MATERIALS PROVIDED:
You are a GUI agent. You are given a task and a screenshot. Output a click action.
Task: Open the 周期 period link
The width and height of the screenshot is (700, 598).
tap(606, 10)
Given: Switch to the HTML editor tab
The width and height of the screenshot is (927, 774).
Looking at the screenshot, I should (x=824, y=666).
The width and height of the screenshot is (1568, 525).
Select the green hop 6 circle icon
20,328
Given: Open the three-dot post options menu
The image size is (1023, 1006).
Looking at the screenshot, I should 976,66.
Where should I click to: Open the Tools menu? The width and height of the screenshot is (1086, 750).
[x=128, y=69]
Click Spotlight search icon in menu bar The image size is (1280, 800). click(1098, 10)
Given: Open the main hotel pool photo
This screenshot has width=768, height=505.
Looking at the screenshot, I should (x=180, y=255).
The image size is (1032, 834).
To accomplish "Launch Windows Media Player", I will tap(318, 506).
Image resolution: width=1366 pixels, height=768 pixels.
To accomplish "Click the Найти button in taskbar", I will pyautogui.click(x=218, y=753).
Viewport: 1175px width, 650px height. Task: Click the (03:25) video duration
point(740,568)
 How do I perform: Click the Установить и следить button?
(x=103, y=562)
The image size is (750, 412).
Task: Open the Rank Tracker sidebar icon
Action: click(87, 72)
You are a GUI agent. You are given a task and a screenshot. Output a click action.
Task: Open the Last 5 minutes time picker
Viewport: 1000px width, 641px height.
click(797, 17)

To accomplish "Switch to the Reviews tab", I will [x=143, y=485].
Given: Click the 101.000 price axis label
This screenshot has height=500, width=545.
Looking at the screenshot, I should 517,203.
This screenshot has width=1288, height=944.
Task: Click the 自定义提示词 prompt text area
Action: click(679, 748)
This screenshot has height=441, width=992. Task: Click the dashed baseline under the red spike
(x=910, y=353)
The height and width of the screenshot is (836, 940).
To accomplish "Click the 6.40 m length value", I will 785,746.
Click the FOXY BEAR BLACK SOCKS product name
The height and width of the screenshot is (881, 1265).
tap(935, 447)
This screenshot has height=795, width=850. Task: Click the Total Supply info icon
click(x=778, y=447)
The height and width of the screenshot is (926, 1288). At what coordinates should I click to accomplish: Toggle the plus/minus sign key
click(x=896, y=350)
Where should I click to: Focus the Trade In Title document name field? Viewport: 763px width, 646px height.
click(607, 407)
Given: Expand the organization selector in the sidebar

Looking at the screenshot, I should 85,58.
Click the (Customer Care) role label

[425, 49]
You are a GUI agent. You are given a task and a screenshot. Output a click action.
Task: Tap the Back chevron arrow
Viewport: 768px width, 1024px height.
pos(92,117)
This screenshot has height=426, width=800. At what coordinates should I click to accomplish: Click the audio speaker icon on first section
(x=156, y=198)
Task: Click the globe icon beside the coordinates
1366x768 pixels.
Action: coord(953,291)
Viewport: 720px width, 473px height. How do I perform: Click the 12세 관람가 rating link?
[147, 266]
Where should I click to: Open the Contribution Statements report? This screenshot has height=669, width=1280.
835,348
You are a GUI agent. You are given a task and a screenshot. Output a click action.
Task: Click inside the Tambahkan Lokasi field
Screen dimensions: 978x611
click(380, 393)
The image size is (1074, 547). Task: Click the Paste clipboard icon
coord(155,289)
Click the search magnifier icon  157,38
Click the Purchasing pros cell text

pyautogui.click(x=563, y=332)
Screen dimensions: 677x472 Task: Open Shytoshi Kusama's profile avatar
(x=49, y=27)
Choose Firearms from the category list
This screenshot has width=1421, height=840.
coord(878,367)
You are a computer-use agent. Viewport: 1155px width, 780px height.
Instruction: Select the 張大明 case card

AIM OF THE TASK: Nothing in the entries above should differ when you return them in full.

RESPONSE:
You are a GUI agent. You are given a task and a screenshot. Output a click action.
Task: Open the 周期 period link
The width and height of the screenshot is (700, 598).
tap(606, 10)
Given: Switch to the HTML editor tab
The width and height of the screenshot is (927, 774).
Looking at the screenshot, I should (x=824, y=666).
The width and height of the screenshot is (1568, 525).
Select the green hop 6 circle icon
20,328
Given: Open the three-dot post options menu
The image size is (1023, 1006).
Looking at the screenshot, I should 976,66.
Where should I click to: Open the Tools menu? The width and height of the screenshot is (1086, 750).
[x=128, y=69]
Click Spotlight search icon in menu bar The image size is (1280, 800). click(1098, 10)
Given: Open the main hotel pool photo
This screenshot has width=768, height=505.
Looking at the screenshot, I should (x=180, y=255).
The image size is (1032, 834).
To accomplish "Launch Windows Media Player", I will tap(318, 506).
Image resolution: width=1366 pixels, height=768 pixels.
To accomplish "Click the Найти button in taskbar", I will pyautogui.click(x=218, y=753).
Viewport: 1175px width, 650px height. Task: Click the (03:25) video duration
point(740,568)
 How do I perform: Click the Установить и следить button?
(x=103, y=562)
The image size is (750, 412).
Task: Open the Rank Tracker sidebar icon
Action: click(87, 72)
You are a GUI agent. You are given a task and a screenshot. Output a click action.
Task: Open the Last 5 minutes time picker
Viewport: 1000px width, 641px height.
click(797, 17)

To accomplish "Switch to the Reviews tab", I will [x=143, y=485].
Given: Click the 101.000 price axis label
This screenshot has height=500, width=545.
Looking at the screenshot, I should 517,203.
This screenshot has width=1288, height=944.
Task: Click the 自定义提示词 prompt text area
Action: click(679, 748)
This screenshot has height=441, width=992. Task: Click the dashed baseline under the red spike
(x=910, y=353)
The height and width of the screenshot is (836, 940).
To accomplish "Click the 6.40 m length value", I will 785,746.
Click the FOXY BEAR BLACK SOCKS product name
The height and width of the screenshot is (881, 1265).
tap(935, 447)
This screenshot has height=795, width=850. Task: Click the Total Supply info icon
click(x=778, y=447)
The height and width of the screenshot is (926, 1288). At what coordinates should I click to accomplish: Toggle the plus/minus sign key
click(x=896, y=350)
Where should I click to: Focus the Trade In Title document name field? Viewport: 763px width, 646px height.
click(607, 407)
Given: Expand the organization selector in the sidebar

Looking at the screenshot, I should 85,58.
Click the (Customer Care) role label

[425, 49]
You are a GUI agent. You are given a task and a screenshot. Output a click action.
Task: Tap the Back chevron arrow
Viewport: 768px width, 1024px height.
pos(92,117)
This screenshot has height=426, width=800. At what coordinates should I click to accomplish: Click the audio speaker icon on first section
(x=156, y=198)
Task: Click the globe icon beside the coordinates
1366x768 pixels.
Action: coord(953,291)
Viewport: 720px width, 473px height. How do I perform: Click the 12세 관람가 rating link?
[147, 266]
Where should I click to: Open the Contribution Statements report? This screenshot has height=669, width=1280.
835,348
You are a GUI agent. You are given a task and a screenshot. Output a click action.
Task: Click inside the Tambahkan Lokasi field
Screen dimensions: 978x611
click(380, 393)
The image size is (1074, 547). Task: Click the Paste clipboard icon
coord(155,289)
Click the search magnifier icon  157,38
Click the Purchasing pros cell text

pyautogui.click(x=563, y=332)
Screen dimensions: 677x472 Task: Open Shytoshi Kusama's profile avatar
(x=49, y=27)
Choose Firearms from the category list
This screenshot has width=1421, height=840.
coord(878,367)
You are a computer-use agent. Viewport: 1155px width, 780px height.
Instruction: Select the 張大明 case card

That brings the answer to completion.